Nvidia contacted Anna's Archive to access books

Legal status of training on copyrighted books

  • Several comments debate whether using pirated books for AI training can be defended as “fair use” when the model only keeps “statistical correlations.”
  • Some argue this fits existing precedents (e.g., book scanning and search), since the models aren’t meant to redistribute the original texts, only extract patterns.
  • Others counter that even scanning/downloading is already reproduction, and obtaining works from pirate libraries is illegal regardless of what you do afterward.
  • There’s disagreement over whether the legal problem lies at the input stage (copying works) or the output stage (reproducing copyrighted text).

Human reading vs machine training

  • A recurring analogy compares AI training to a person reading and remembering books.
  • One side says calling training illegal is like criminalizing human memory, and law doesn’t distinguish by scale (one book vs millions).
  • Critics reply that law often does treat scale as a proxy for intent (e.g., drugs), and slurping “every single piece of produced content” is categorically different.
  • Many note a key distinction: humans can’t reliably reproduce long works verbatim, whereas models can be induced to regurgitate large copyrighted passages, as shown in cited research.

Scale, intent, and ambiguity of copyright

  • Commenters note copyright law is underspecified for LLMs; outcomes are “unclear” and highly dependent on future cases.
  • Some argue models were “intended” to produce legal, transformative output and that infringing outputs are side effects; others say corporations routinely accept legal risk for profit.

__INFORMATION GIVEN__:
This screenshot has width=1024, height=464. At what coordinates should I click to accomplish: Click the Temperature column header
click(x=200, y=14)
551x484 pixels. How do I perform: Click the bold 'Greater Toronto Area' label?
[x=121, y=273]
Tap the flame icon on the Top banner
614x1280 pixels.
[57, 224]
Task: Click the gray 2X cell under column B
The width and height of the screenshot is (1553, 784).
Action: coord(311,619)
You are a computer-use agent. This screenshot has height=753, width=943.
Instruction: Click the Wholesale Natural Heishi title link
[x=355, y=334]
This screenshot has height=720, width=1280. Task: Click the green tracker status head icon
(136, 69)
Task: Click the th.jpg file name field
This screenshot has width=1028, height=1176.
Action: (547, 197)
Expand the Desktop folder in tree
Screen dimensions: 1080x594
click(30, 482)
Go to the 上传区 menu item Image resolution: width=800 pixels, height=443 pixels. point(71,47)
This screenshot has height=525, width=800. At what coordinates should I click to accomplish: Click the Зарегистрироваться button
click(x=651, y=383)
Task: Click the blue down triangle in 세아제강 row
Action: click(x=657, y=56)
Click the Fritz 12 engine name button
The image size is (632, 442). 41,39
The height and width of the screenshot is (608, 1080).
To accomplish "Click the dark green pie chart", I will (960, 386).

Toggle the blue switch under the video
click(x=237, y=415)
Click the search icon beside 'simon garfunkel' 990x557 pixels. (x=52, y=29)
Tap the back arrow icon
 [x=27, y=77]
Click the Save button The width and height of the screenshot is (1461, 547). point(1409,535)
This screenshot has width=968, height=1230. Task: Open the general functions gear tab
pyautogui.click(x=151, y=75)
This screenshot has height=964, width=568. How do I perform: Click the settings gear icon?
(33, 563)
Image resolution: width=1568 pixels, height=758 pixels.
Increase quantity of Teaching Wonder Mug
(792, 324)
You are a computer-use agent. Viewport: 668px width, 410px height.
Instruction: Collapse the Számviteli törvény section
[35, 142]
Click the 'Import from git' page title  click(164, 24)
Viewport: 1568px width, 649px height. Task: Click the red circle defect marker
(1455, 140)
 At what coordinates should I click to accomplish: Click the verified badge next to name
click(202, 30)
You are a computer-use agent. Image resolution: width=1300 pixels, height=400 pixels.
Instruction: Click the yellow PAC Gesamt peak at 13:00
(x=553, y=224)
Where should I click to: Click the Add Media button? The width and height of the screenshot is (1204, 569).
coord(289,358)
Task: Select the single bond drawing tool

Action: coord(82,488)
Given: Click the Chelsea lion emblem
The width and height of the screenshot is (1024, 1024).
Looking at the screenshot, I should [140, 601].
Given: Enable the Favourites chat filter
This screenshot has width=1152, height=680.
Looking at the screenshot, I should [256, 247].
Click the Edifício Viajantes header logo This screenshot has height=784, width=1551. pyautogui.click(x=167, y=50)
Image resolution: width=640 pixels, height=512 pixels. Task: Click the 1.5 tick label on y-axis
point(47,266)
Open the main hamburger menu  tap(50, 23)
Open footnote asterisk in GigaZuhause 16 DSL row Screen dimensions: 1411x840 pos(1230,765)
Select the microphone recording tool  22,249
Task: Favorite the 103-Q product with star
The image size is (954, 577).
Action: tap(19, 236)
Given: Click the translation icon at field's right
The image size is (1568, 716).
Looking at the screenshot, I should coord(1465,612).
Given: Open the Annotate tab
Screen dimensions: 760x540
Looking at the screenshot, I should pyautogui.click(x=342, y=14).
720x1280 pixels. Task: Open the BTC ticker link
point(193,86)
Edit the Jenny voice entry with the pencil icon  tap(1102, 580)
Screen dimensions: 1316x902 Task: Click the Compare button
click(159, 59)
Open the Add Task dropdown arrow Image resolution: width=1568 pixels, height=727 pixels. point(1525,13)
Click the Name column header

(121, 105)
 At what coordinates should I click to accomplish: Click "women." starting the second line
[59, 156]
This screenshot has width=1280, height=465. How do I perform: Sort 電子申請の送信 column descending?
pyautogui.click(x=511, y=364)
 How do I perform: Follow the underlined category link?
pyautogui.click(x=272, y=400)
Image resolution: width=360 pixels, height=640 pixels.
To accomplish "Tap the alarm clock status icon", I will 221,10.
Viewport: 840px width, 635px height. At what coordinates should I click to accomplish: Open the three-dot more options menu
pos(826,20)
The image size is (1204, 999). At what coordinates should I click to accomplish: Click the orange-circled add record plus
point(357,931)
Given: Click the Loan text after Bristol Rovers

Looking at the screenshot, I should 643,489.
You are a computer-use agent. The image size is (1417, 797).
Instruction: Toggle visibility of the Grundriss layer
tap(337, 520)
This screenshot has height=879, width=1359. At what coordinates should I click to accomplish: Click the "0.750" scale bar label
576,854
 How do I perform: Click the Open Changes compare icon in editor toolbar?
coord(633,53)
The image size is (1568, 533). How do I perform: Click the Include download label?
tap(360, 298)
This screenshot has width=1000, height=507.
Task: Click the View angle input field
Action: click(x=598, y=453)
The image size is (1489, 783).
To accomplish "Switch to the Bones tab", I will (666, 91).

__TO DO__:
- A) Can you write out, word for word, the part of the discussion of AI training on copyrighted books from "Nvidia contacted Anna's" to "only extract patterns."?
- B) Would you carry the discussion of AI training on copyrighted books further, picking up right after its last line?
The material has no role in any of this.

__LIST OF ANSWERS__:
- A)
Nvidia contacted Anna's Archive to access books

Legal status of training on copyrighted books

  • Several comments debate whether using pirated books for AI training can be defended as “fair use” when the model only keeps “statistical correlations.”
  • Some argue this fits existing precedents (e.g., book scanning and search), since the models aren’t meant to redistribute the original texts, only extract patterns.

- B)
Source of data: piracy vs legal channels

  • Strong criticism centers on a trillion‑dollar company using pirate libraries instead of paying publishers or authors.
  • Others stress practical incentives: there is no ready-made, licensed corpus product; negotiating with every publisher is complex and costly, while Anna’s Archive offers a single 500 TB firehose.
  • Some point to alternative legal paths (buying and scanning physical books, then destroying them), but acknowledge this is expensive and politically fraught.

Power imbalance and broader implications

  • Multiple comments highlight that “laws are for the poor”: individuals are punished for piracy while large firms do mass infringement with minimal consequences.
  • There’s resentment that AI systems trained on these books now automate or devalue the work of the very authors whose texts were copied.
  • The episode is seen as evidence of how desperate AI companies are for high‑quality data, contradicting narratives that synthetic data will soon suffice.